Il se leva, et prit le pointeur des mains de Yani. Le jeune officier demeura indécis quelques secondes, ne trouvant pas d’endroit où se mettre, assis ou debout. Il gagna alors le fond de la salle, non loin de l’endroit où je me trouvais, et adopta la position de repos, le petit doigt de la main droite sur la couture du pantalon, le regard fixé sur un point, proche du plafond, où il voyait peut-être déjà la fin de sa carrière militaire.
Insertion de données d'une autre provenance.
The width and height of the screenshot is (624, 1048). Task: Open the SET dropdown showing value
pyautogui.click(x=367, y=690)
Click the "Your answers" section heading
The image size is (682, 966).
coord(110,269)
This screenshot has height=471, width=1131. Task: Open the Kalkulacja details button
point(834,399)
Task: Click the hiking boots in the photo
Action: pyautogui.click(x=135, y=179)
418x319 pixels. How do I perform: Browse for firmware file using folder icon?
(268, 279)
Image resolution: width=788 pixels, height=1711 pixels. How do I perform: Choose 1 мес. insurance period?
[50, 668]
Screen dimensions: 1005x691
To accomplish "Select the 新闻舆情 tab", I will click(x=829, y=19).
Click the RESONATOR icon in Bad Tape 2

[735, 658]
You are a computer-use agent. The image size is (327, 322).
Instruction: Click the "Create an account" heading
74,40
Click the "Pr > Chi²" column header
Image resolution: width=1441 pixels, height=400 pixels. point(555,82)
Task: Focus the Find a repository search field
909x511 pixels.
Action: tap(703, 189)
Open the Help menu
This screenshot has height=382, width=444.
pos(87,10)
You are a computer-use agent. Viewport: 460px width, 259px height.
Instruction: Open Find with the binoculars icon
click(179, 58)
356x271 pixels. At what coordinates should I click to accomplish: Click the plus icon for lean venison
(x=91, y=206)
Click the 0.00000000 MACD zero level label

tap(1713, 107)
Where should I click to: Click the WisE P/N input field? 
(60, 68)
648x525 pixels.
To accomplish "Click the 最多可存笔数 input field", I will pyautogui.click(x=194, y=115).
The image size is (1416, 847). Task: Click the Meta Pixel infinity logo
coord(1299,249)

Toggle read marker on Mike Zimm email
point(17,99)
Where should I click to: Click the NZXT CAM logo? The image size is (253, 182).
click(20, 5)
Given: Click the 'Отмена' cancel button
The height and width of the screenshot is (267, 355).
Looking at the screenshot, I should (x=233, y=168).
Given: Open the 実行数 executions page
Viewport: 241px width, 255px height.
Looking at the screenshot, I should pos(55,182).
— L’unité opérationnelle 87-2 a pris position à l’intérieur du système, déclara Morpurgo. Les Extros se sont repliés au centre de leur essaim, à une soixantaine d’UA d’Hypérion. En tout état de cause, nous contrôlons la situation dans le système. Nous contrôlons Hypérion. Nous nous attendons à une contre-offensive, mais nous sommes en mesure de la contenir. En tout état de cause, je le répète, Hypérion fait maintenant partie du Retz. Avez-vous des questions ?
Il n’y en eut pas. Gladstone sortit rapidement avec Leigh Hunt, une meute de sénateurs, et ses collaborateurs immédiats. Les galonnés se dispersèrent pour participer à des conciliabules, apparemment dans l’ordre dicté par la hiérarchie. Les secrétaires se dispersèrent. Les rares journalistes admis dans la salle coururent à leurs imageurs, qui attendaient dehors avec les techniciens. Le jeune colonel, Yani, demeurait le petit doigt sur la couture du pantalon, le regard dans le vague, le visage blême.
Je restai là quelque temps à contempler le panneau représentant Hypérion. La ressemblance du continent Equus avec un cheval était accentuée à cette distance. De l’endroit où j’étais assis, je distinguais tout juste les montagnes de la Chaîne Bridée et la couleur orangée du plateau désertique situé sous l’« œil » du cheval. Il n’y avait aucune marque de position défensive de la Force au nord-est des montagnes, aucun symbole à l’exception d’une petite lumière rouge qui devait être la Cité des Poètes. Les Tombeaux du Temps n’étaient pas indiqués, comme s’ils n’avaient aucune signification militaire, comme s’ils n’avaient aucun rôle à jouer dans les opérations en cours. Mais je savais, moi, à quoi m’en tenir là-dessus. Et j’avais dans l’idée que la guerre tout entière, les mouvements de milliers de personnes, le sort de millions ou peut-être de milliards d’humains dépendaient des actions de six individus qui se trouvaient actuellement sur le territoire orangé dépourvu de toute marque.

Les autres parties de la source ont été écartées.